> _REQUIREMENT_:
Rewrite everything from the line containing "At what (x,y)" down to the end of the entries as a numbered list, with both ends included and blank lines left out. Leave the pictures out of your answer.
RECORDED INFORMATION section start
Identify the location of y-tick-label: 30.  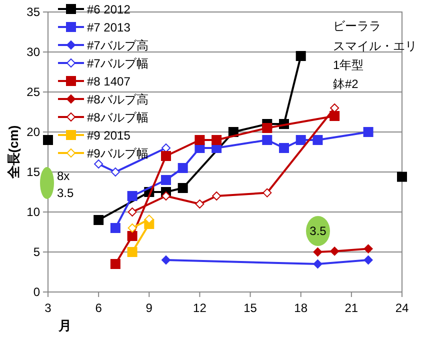
(33, 52).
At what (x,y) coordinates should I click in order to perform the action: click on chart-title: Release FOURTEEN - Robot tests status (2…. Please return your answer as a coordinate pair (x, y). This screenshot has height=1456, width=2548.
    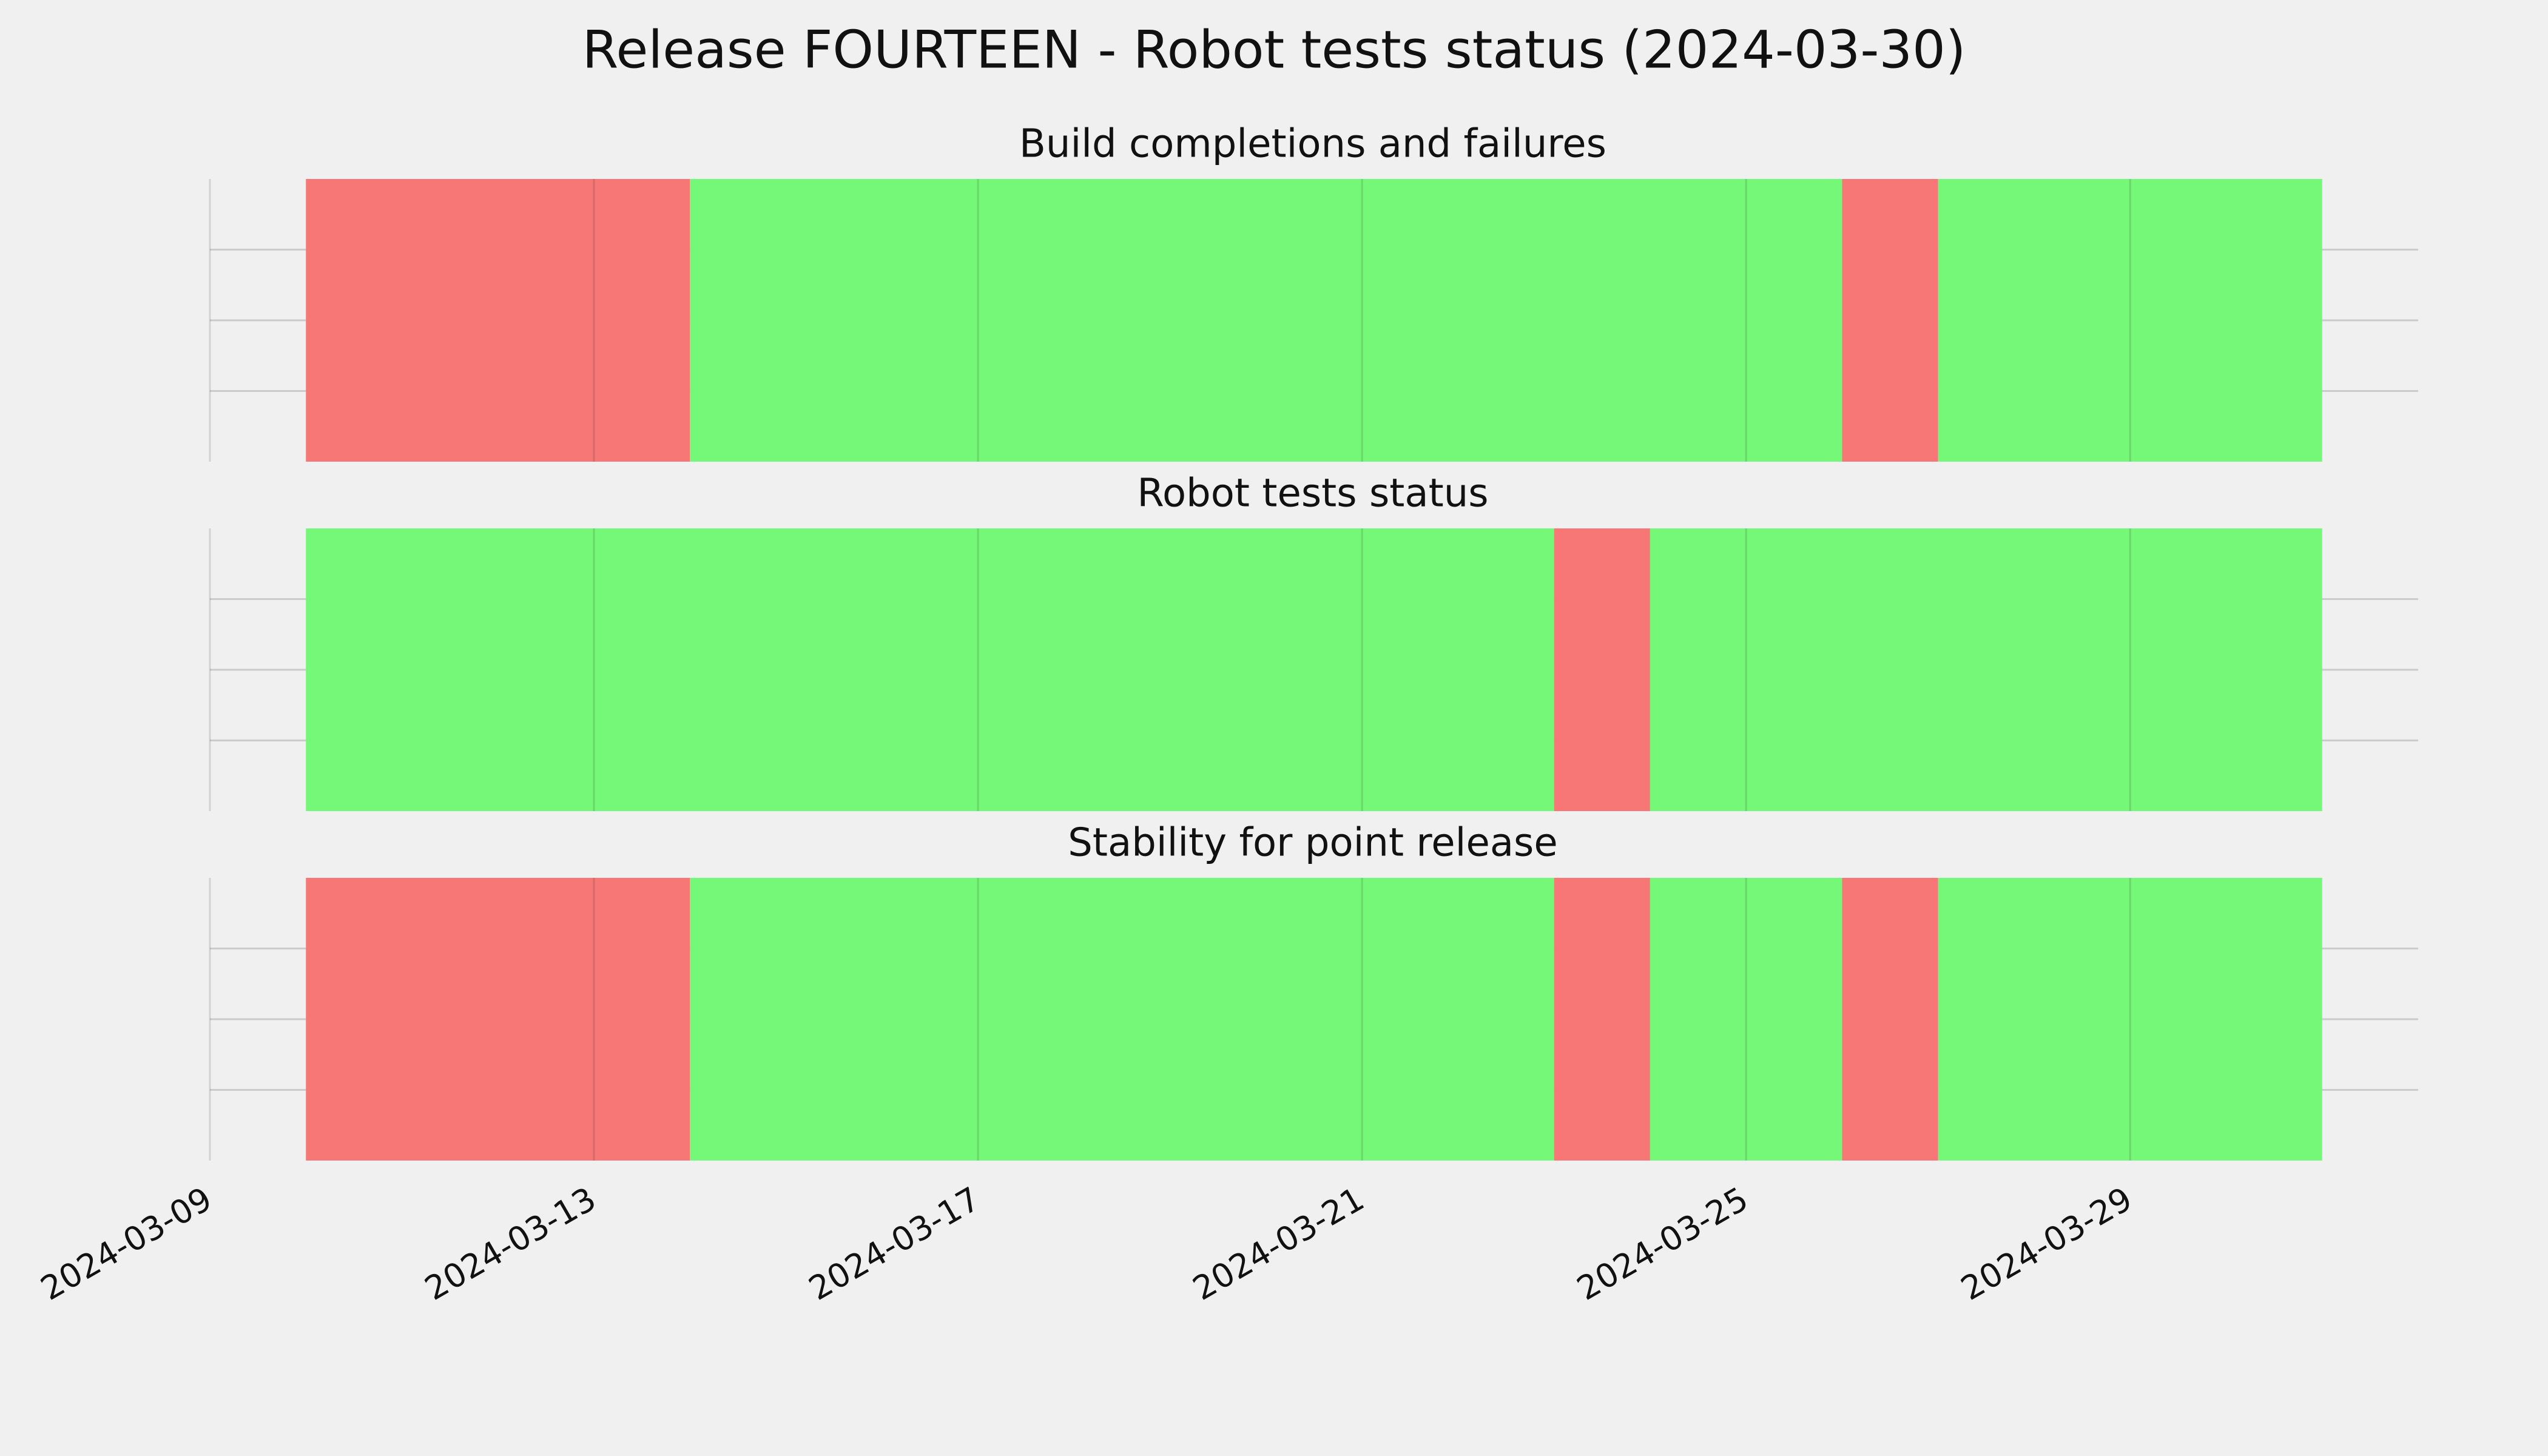
    Looking at the image, I should click on (1274, 49).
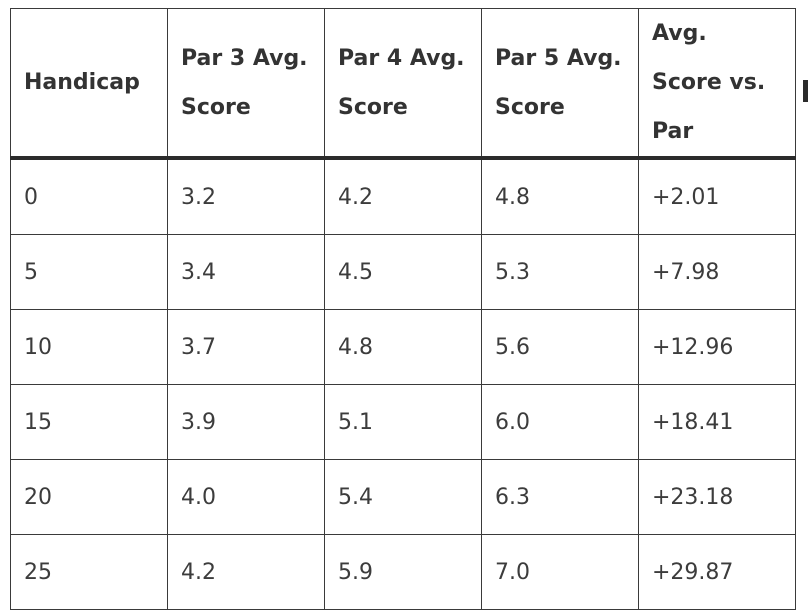 This screenshot has height=610, width=808. I want to click on cell-par3: 3.7, so click(246, 347).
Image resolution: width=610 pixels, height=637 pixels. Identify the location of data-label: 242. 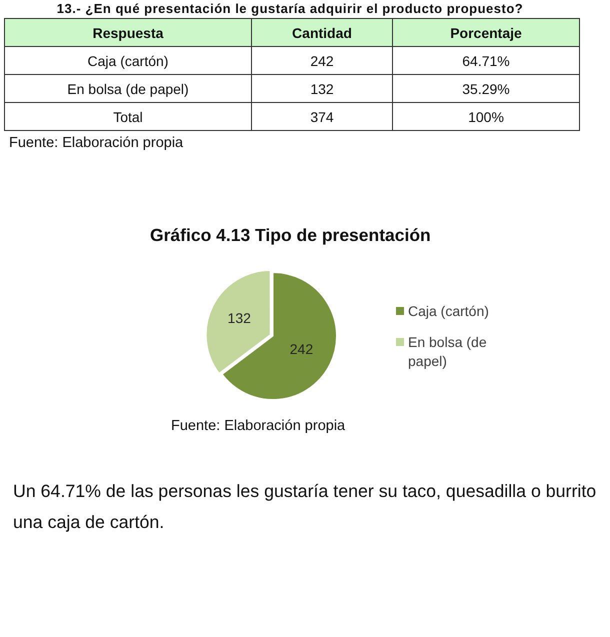
(302, 350).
RECORDED INFORMATION section end
> _ANSWER SECTION_:
1. At what (x,y) coordinates should I click in order to perform the action: click on chart-title: Release FOURTEEN - Robot tests status (2…. Please return your answer as a coordinate pair (x, y). This screenshot has height=1456, width=2548.
2.     Looking at the image, I should click on (1274, 49).
3.  This screenshot has height=610, width=808. I want to click on cell-par3: 3.7, so click(246, 347).
4. Image resolution: width=610 pixels, height=637 pixels. Identify the location of data-label: 242. 
5. (302, 350).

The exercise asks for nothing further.